**Instructions to follow**
Look for the line that has "This screenshot has height=819, width=1456." in the material below; please repeat it and every line after it, exactly, up to and including the line that has "Given: Collapse the Farm 1 side navigation", and nothing else.
======
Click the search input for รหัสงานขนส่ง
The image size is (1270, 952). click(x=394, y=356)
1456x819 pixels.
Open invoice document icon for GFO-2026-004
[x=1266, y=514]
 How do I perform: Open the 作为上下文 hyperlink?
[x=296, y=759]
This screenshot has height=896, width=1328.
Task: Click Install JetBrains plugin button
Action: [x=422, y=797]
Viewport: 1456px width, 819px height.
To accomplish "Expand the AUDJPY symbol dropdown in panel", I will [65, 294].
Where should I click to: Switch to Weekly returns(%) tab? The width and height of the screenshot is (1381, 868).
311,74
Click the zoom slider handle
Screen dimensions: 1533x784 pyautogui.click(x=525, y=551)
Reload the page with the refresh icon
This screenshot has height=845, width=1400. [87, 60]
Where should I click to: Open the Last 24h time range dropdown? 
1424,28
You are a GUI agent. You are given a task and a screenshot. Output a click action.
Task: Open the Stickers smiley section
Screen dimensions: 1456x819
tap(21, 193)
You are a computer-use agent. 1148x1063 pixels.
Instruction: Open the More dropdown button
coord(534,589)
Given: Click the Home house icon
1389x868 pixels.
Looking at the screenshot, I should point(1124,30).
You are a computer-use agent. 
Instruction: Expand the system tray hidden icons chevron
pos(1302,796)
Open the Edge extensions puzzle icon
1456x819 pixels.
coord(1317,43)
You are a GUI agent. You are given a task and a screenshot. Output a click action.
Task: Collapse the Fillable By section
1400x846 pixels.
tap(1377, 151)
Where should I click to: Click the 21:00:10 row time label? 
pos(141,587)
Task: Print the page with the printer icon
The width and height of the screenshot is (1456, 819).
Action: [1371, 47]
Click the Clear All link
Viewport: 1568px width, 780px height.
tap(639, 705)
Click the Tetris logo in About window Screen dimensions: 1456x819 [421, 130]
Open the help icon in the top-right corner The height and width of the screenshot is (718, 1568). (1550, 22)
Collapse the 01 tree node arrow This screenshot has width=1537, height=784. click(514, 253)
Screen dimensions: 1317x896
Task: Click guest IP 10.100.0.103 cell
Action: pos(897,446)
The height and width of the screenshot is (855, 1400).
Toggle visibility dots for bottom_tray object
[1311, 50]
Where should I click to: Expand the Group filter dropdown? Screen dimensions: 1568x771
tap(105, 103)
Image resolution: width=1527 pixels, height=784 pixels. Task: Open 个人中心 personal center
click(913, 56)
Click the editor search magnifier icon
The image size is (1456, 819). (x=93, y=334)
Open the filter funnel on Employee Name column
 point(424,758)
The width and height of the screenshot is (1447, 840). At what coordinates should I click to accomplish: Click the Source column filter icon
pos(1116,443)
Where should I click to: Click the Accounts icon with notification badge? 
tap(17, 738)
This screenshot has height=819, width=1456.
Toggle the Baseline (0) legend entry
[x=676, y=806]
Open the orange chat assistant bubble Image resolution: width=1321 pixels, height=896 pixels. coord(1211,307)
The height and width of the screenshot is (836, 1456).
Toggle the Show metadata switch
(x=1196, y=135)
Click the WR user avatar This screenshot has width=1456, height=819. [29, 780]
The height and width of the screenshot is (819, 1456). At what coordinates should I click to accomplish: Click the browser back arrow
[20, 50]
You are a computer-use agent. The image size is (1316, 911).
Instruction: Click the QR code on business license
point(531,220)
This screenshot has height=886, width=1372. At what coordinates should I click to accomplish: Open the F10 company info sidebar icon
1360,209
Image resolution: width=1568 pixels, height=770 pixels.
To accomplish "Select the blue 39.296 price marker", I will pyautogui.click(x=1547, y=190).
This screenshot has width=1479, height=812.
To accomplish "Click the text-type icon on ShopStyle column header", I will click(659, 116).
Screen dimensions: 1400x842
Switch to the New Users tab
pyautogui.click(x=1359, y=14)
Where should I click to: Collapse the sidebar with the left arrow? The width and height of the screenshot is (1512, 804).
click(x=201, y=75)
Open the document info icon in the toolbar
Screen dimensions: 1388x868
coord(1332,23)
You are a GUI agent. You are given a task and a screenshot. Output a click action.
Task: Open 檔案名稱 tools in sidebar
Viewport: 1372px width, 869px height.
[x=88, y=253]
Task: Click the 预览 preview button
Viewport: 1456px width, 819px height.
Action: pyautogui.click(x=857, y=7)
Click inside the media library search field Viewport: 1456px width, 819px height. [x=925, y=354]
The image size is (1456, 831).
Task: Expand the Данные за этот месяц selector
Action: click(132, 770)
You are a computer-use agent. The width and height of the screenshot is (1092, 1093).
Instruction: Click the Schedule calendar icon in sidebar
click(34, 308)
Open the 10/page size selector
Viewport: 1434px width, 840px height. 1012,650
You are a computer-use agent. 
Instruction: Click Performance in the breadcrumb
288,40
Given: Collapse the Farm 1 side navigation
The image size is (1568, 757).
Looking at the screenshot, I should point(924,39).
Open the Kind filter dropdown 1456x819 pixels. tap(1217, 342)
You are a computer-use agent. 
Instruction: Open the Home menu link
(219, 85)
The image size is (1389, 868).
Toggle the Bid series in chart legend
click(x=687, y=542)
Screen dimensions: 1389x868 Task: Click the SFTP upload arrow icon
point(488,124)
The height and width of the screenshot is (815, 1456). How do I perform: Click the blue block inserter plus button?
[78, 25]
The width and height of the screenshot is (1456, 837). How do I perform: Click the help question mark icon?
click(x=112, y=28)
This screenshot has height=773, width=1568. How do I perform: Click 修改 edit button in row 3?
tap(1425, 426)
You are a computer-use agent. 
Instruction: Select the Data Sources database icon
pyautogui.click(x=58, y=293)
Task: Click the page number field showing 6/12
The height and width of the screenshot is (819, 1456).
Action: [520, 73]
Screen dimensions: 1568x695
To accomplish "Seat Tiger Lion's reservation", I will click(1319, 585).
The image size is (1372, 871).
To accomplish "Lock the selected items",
======
**Exercise result**
This screenshot has height=819, width=1456.
Toggle the Baseline (0) legend entry
[x=676, y=806]
Open the orange chat assistant bubble Image resolution: width=1321 pixels, height=896 pixels. coord(1211,307)
The height and width of the screenshot is (836, 1456).
Toggle the Show metadata switch
(x=1196, y=135)
Click the WR user avatar This screenshot has width=1456, height=819. [29, 780]
The height and width of the screenshot is (819, 1456). At what coordinates should I click to accomplish: Click the browser back arrow
[20, 50]
You are a computer-use agent. The image size is (1316, 911).
Instruction: Click the QR code on business license
point(531,220)
This screenshot has height=886, width=1372. At what coordinates should I click to accomplish: Open the F10 company info sidebar icon
1360,209
Image resolution: width=1568 pixels, height=770 pixels.
To accomplish "Select the blue 39.296 price marker", I will pyautogui.click(x=1547, y=190).
This screenshot has width=1479, height=812.
To accomplish "Click the text-type icon on ShopStyle column header", I will click(659, 116).
Screen dimensions: 1400x842
Switch to the New Users tab
pyautogui.click(x=1359, y=14)
Where should I click to: Collapse the sidebar with the left arrow? The width and height of the screenshot is (1512, 804).
click(x=201, y=75)
Open the document info icon in the toolbar
Screen dimensions: 1388x868
coord(1332,23)
You are a GUI agent. You are given a task and a screenshot. Output a click action.
Task: Open 檔案名稱 tools in sidebar
Viewport: 1372px width, 869px height.
[x=88, y=253]
Task: Click the 预览 preview button
Viewport: 1456px width, 819px height.
Action: pyautogui.click(x=857, y=7)
Click inside the media library search field Viewport: 1456px width, 819px height. [x=925, y=354]
The image size is (1456, 831).
Task: Expand the Данные за этот месяц selector
Action: click(132, 770)
You are a computer-use agent. The width and height of the screenshot is (1092, 1093).
Instruction: Click the Schedule calendar icon in sidebar
click(34, 308)
Open the 10/page size selector
Viewport: 1434px width, 840px height. 1012,650
You are a computer-use agent. 
Instruction: Click Performance in the breadcrumb
288,40
Given: Collapse the Farm 1 side navigation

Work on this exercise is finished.